Сделав вираж вокруг воображаемой выбоины на дороге, Ледер испытующе посмотрел на меня. Необходимый актив для такого ядра уже существует, сказал он, и если я не забывчив, как кошка, то, разумеется, помню, что в ходе своего краткого ночного визита в наш дом он упоминал о веганской группе, которая формируется вокруг господина Гринберга. Припомнив что-то, Ледер прервал свою речь, а затем невзначай спросил, ходит ли теперь моя мать за покупками в магазин вегетарианских продуктов.
В дальнейшем мне не раз доводилось бывать вместе с Ледером на заседаниях вегетарианско-веганского комитета, проводившихся в доме у Гринбергов в ранние послеполуденные часы. Отец вместе с Риклином был тогда поглощен кладбищенскими изысканиями, мать занималась судьбой Йеруэля и его оставшейся без мужа матери, а я оказался предоставлен самому себе.

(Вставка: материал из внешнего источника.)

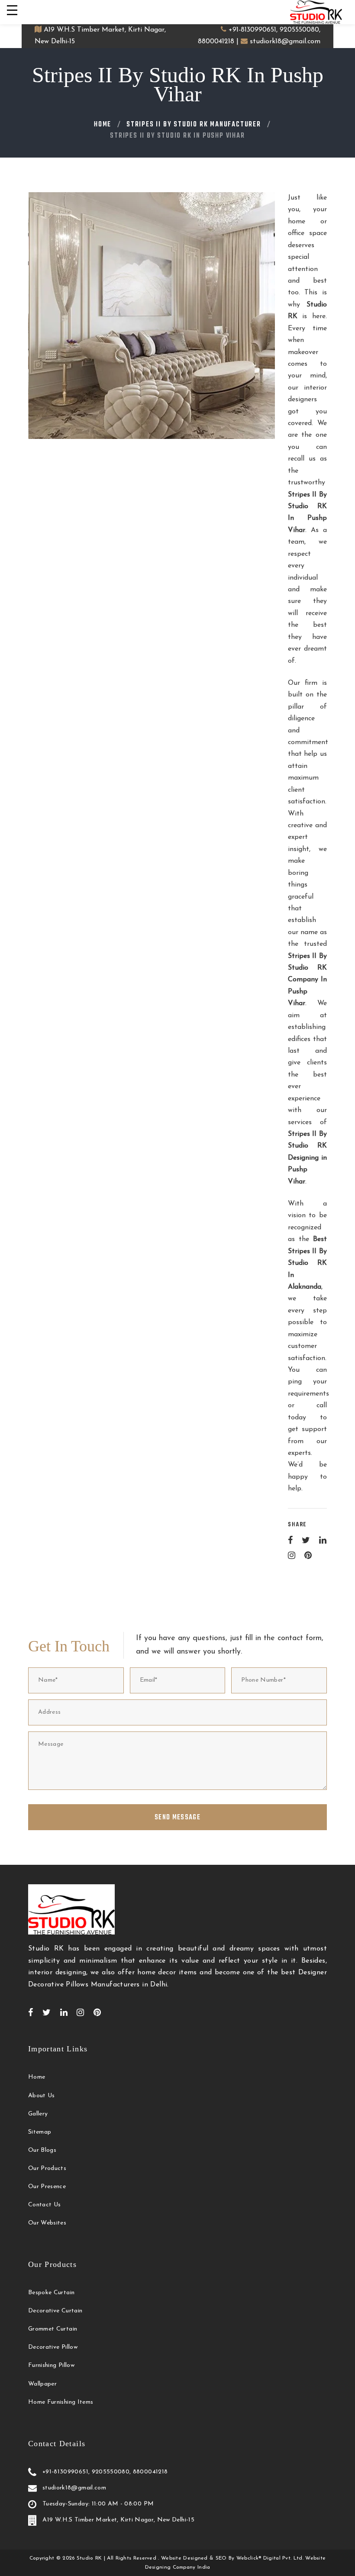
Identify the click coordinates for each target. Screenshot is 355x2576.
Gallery (38, 2114)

Минуя большой пустырь, на котором был позже построен кинотеатр «Хен», мы входили во двор, окруженный заросшей каменной оградой. Во дворе был разбит огород, за которым усердно ухаживала госпожа Гринберг, и его следовало пересечь по мощенной плиткой дорожке. На цыпочках, с большой осторожностью, мы огибали мастерскую, в которой обычно еще сидел в это время флегматичный молодой человек в бухарской тюбетейке. Он размеренно водил окунутой в клей кистью по листам суровой хлопчатобумажной ткани, а сидевшая рядом с ним госпожа Гринберг сшивала отпечатанные листы в тетради, искусно орудуя большой изогнутой иглой. За ними, в темной глубине мастерской, угадывался силуэт типографской гильотины с угрожающе занесенным тяжелым сабельным резаком.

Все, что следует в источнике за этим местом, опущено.